Task details — In the listing below, find the line with "You are a computer-use", then repeat exactly every line from the top through that one.

════════

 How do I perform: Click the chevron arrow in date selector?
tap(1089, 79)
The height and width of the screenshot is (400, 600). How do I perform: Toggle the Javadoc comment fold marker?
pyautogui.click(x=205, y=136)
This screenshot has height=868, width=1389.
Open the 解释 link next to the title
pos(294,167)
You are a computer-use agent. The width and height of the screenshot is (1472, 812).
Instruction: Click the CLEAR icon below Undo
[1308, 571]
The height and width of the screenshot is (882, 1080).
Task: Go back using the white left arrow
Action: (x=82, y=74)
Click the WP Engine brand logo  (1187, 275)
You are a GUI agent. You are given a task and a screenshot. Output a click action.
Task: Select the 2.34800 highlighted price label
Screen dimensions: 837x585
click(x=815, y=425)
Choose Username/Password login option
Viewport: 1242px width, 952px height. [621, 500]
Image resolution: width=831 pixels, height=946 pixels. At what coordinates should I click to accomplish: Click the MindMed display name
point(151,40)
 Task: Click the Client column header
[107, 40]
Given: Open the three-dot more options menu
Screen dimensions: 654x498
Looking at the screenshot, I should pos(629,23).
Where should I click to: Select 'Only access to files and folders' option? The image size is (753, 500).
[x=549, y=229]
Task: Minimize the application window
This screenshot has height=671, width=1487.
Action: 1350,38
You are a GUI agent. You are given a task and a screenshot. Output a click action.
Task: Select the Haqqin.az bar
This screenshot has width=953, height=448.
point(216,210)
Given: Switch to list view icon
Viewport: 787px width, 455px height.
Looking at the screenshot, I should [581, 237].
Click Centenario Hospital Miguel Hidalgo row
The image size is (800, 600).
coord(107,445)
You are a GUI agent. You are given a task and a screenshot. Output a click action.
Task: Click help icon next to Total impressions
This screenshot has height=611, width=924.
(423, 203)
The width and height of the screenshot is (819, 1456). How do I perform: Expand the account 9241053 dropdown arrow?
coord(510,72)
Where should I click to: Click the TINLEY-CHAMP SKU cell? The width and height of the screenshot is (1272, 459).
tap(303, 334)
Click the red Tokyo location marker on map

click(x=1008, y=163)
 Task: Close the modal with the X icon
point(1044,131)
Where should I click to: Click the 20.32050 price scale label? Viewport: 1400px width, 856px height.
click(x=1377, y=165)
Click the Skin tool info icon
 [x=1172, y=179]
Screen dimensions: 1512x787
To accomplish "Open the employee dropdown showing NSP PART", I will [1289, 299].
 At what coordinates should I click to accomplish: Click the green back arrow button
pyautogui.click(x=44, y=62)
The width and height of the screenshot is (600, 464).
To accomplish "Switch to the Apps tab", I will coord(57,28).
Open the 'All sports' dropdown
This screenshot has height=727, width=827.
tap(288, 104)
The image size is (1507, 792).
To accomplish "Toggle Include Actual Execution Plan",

════════

Written reply —
 How do I perform: Click the chevron arrow in date selector?
tap(1089, 79)
The height and width of the screenshot is (400, 600). How do I perform: Toggle the Javadoc comment fold marker?
pyautogui.click(x=205, y=136)
This screenshot has height=868, width=1389.
Open the 解释 link next to the title
pos(294,167)
You are a computer-use agent. The width and height of the screenshot is (1472, 812).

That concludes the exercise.